The real Jordan Belfort has a cameo appearance right at the end of the film, introducing himself (ie Mr DiCaprio) as the host of a motivational seminar. Here we have Big Bad Wolf starring in a movie about himself, adapted from a bestselling book that he wrote, expostulating his rise and fall. Putting Stratton Oakmont not far behind his back, he is now dipping two or three fingers in another lucrative pie: that of self-empowerment, training people how to be like him.
The film continues after the end credits roll and Mr Scorsese knows this. That is why the ending is unforgiving: Mr DiCaprio demands that a member of his audience sell him a pen, employing that very same gimmick which he used to recruit his first core staff at Stratton Oakmont. He is drafting a new pack of wolves, one which he doesn’t need to father and assume responsibility for. His method revolves around a winning formula so why not apply it to other things in life? Belfort makes them and then he lets them go.

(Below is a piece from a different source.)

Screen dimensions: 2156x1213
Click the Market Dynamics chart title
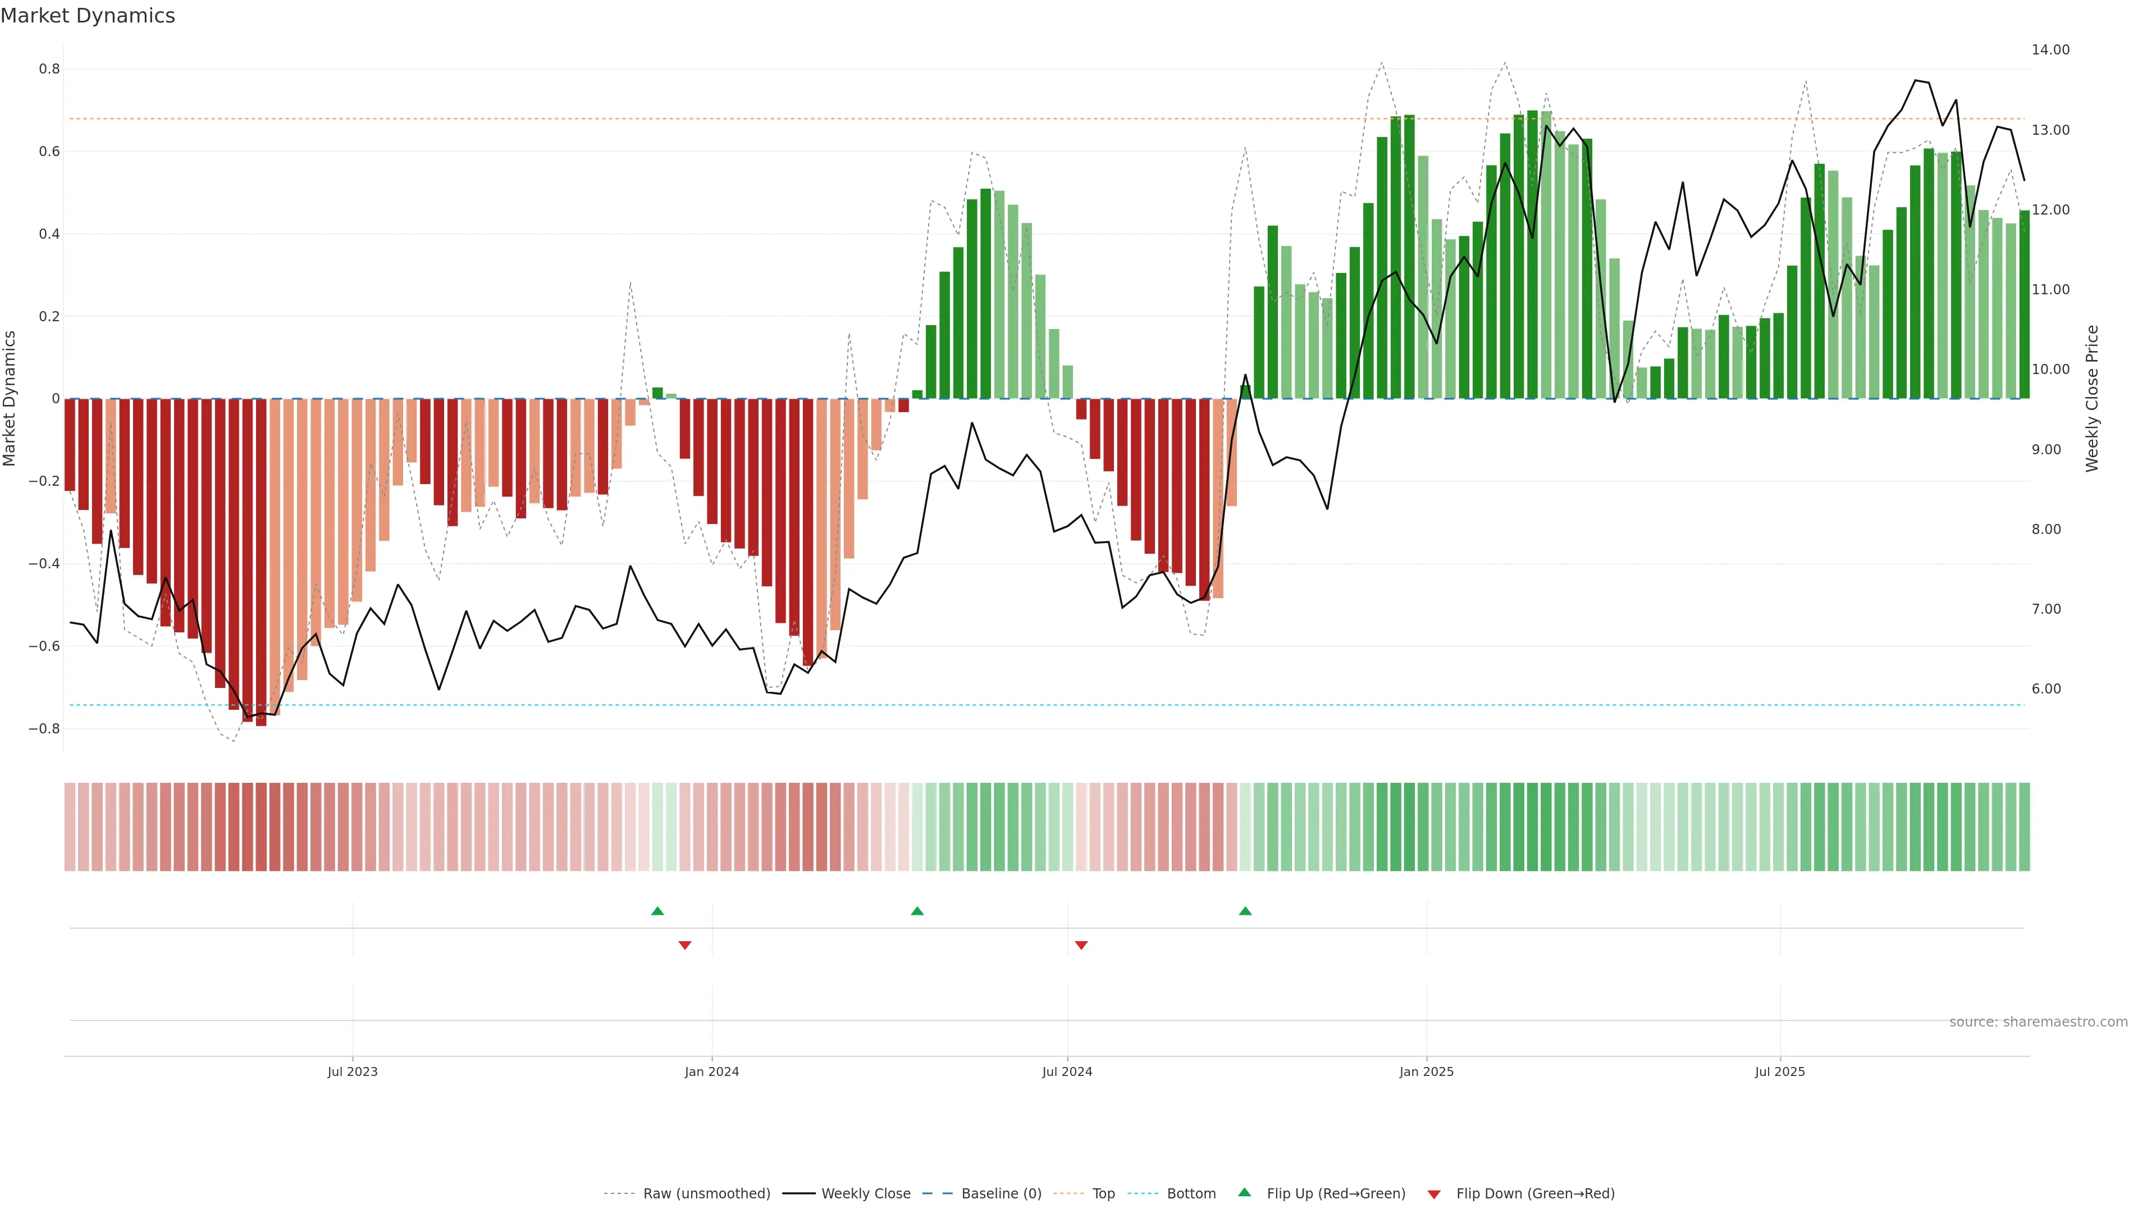(x=88, y=16)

But why on earth would he agree to appear in a film that unequivocally portrays him as an unscrupulous alpha male? Someone who wouldn’t think twice to swindle you out of your hard-earned cash? Easy. No publicity is bad publicity, and just like the Forbes article which exposed him as a ruthless stockbroker, resulting in dozens of people turning up on his office doorstep begging him for a job, Mr Scorsese taps into something as old and as current as the tale of the fall of man.

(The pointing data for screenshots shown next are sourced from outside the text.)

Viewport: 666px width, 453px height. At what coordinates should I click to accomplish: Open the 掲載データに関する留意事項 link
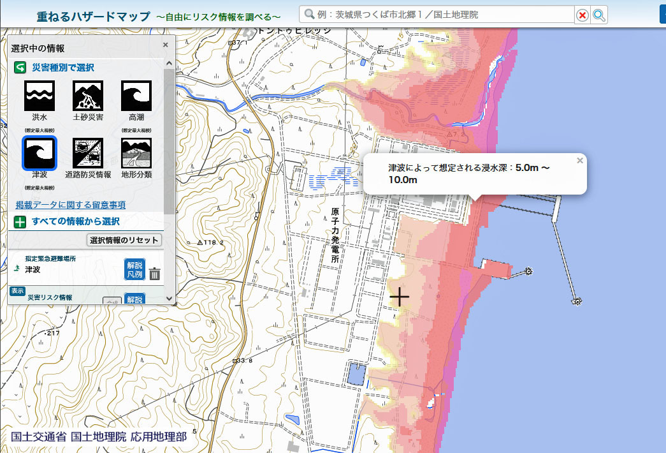pyautogui.click(x=70, y=205)
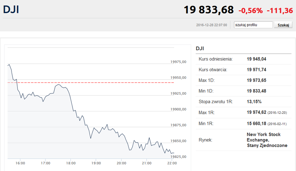Click the red dashed reference line

91,83
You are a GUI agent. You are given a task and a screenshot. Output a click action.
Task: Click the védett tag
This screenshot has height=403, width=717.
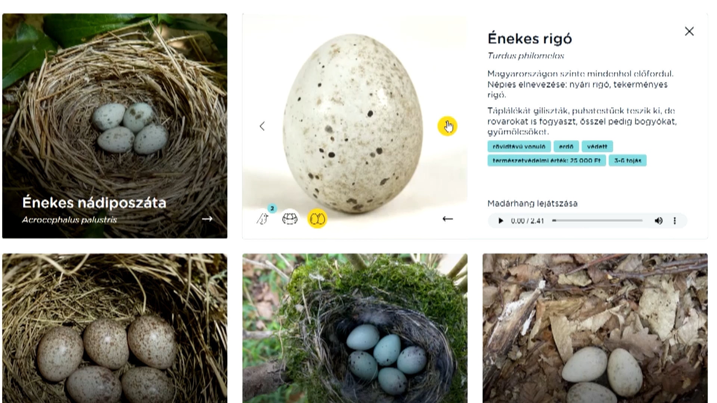pyautogui.click(x=597, y=147)
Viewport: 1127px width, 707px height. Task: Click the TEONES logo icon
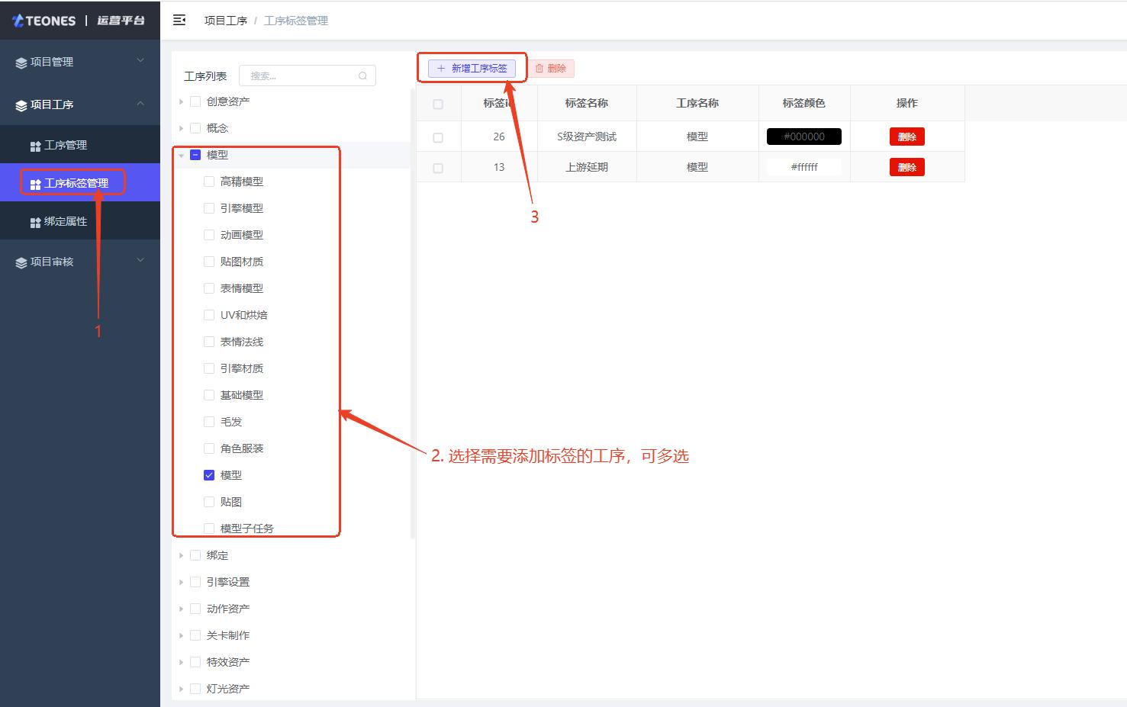click(18, 21)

This attraction, this yearning and longing towards something that is depicted as being inherently corrupted and sinful, is more eloquent about us than about Mr Belfort. On the one hand there’s the lust for power, to reign in hell rather than to serve in heaven; on the other there’s the postmodern lie which dictates that we all deserve to be rock stars, to be gods amongst men and women, to be disgustingly rich and famous to such an extent that we are not accountable to anything or anyone.
It’s our right.
And let’s be honest: who amongst us wouldn’t have given it a shot? If Belfort had offered us a job in his firm, long hours and mountains of cash, who would have declined it? Only the (in)significant minority. Most of us would have replied with a flippant caper and a resounding YES! Of course, we would see ourselves acting differently, recognising the signs of bleak things to come for what they were. But who are we kidding? No, we would have taken the job, then crashed and burned just like Belfort did, just like others did before him and others will in days to come.

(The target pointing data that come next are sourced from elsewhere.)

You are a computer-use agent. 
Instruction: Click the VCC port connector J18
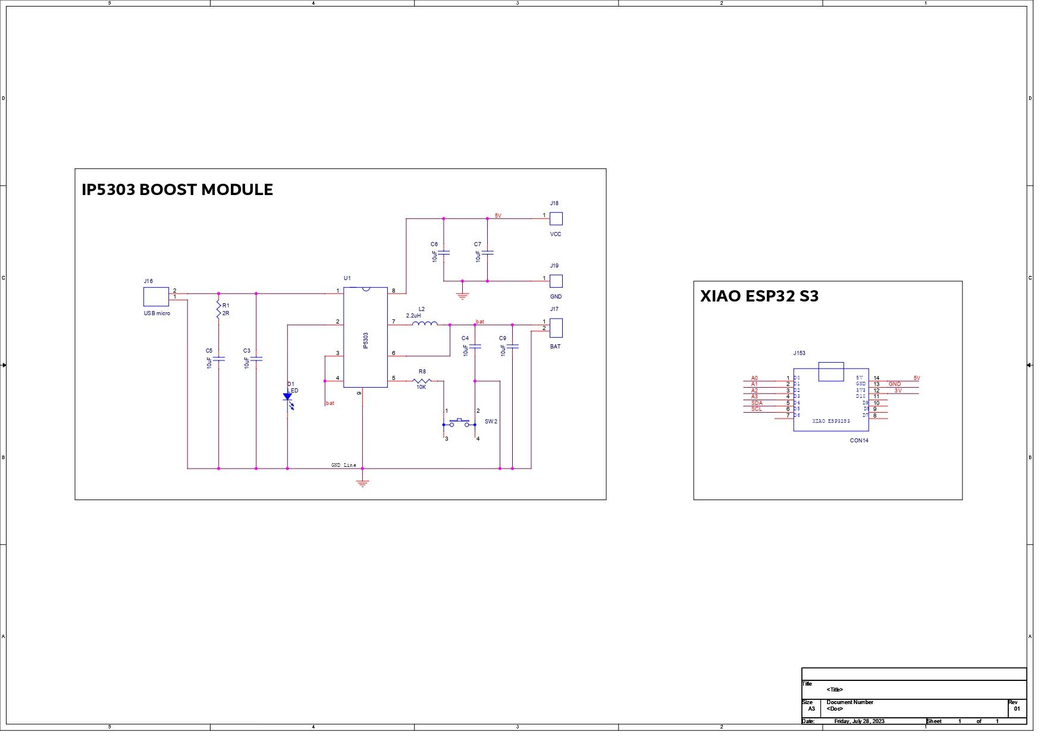pos(556,219)
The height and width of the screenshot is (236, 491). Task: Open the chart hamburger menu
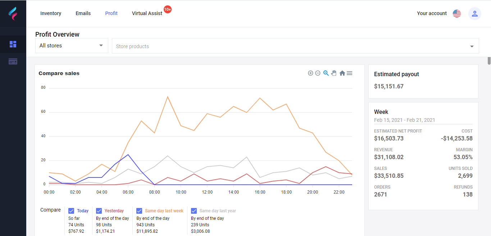[x=349, y=73]
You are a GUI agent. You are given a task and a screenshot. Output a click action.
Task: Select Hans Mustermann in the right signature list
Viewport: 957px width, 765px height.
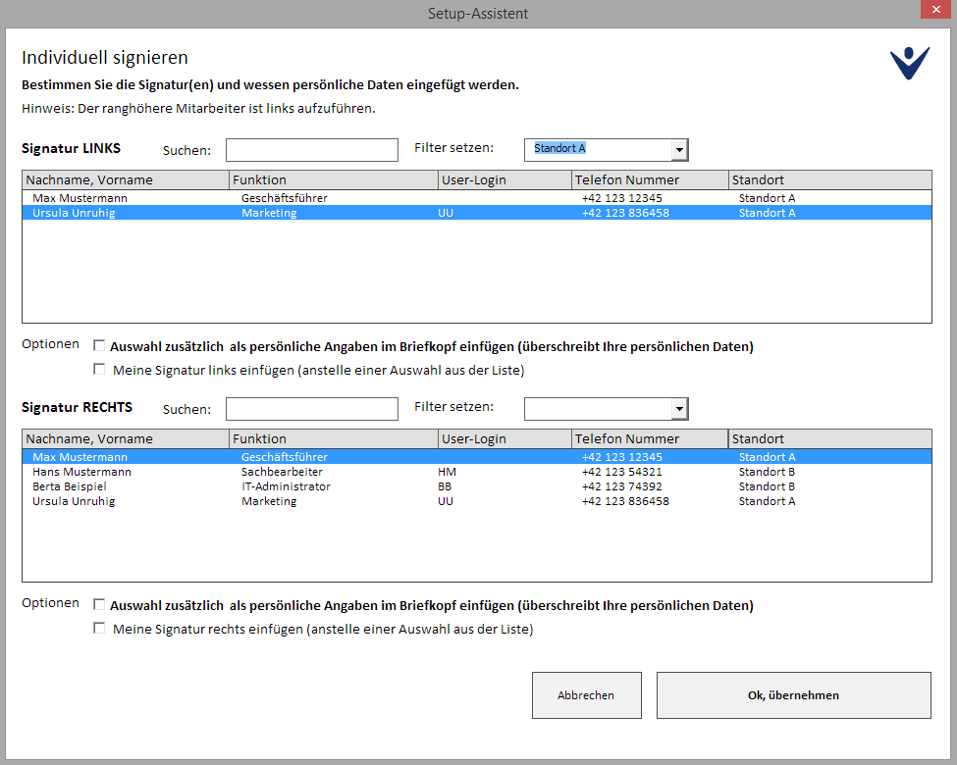(81, 472)
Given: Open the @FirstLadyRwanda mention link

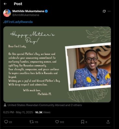Looking at the screenshot, I should pos(18,22).
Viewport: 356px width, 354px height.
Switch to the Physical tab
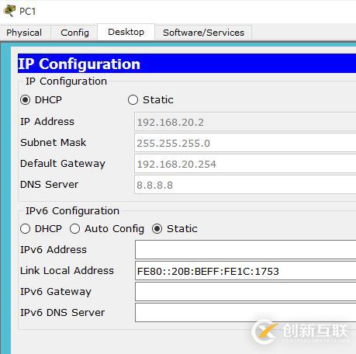point(25,33)
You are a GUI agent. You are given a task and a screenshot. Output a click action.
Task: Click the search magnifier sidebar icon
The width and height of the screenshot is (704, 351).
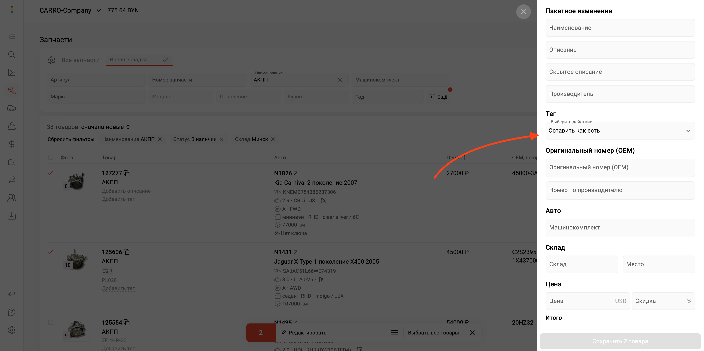pyautogui.click(x=12, y=54)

But distance gives us the luxury to rejoice in this. Once we realise that we are not of the Belfort pedigree, attraction will turn into revulsion. We would want him to lose everything, to go to prison, to pay for what he did, for who he is. Bruce Wayne will become Lex Luthor because the consumerist ethic makes us hate those who we want to become but cannot be. At first, despite everything, we root for him because he is beating the system. But as soon as he becomes the system, we draw our moral guns and start shooting haphazardly. We are now thinking He had it coming when in fact what we mean is I would have liked to fuck his beautiful wife.
Mr Scorsese, being the astute filmmaker that he is, refrains from judging the man. After all, what Belfort did was to see an opportunity and exploit it. He broke the rules, true, but that is mandatory if you want a taste of greatness. Mozart, Joyce, Maradona, Scorsese himself; they all knew about the rules but what they did was follow their vision, irrespective of the shoulds and the shouldn’ts. Some of them (or rather most) paid a hefty price; but ultimately, it’s their majestic failures which leave a mark and not our safe bets, as we sit munching on popcorn and sipping sodas in the dark cinema, tut-tutting at this and that. That is why, whilst in Switzerland discussing a possible transfer of funds, Belfort is shot with the ocean behind him whereas Jean Jacques Saurel (Jean Dujardin) is framed by a tiny, enclosed aquarium. The magnitude of their vision and ambition is worlds apart.
Belfort’s answer to his first wife’s query about the conscientousness of what he’s doing is chillingly simple: he deserves the money because he can spend it better. Well, that he certainly does, and much of the film is actually about Belfort spending his money, on yachts, drugs, prostitutes, parties, etc. But as is often the case, his gift is also his Achille’s heel. When one has literally everything, does the craving stop? Nope. And therefore, instead of following his father’s advice and ‘preserve it’, Belfort kept on flogging a dead lion. It roared but it was more of an echo than a sound. Belfort could have stepped down and left with little more than a smack on the bottom but his nature overpowered him. Belfort had a plan on how to become rich; unfortunately he didn’t have one for what came after. In the wise words of the Joker (Heath Ledger), You know what I am? I’m a dog chasing cars. I wouldn’t know what to do with one if I caught it. You know, I just… do things.
Did Belfort have a great ride? Hell, yes. Did he fuck it all up? Of course. Would he do it all over again?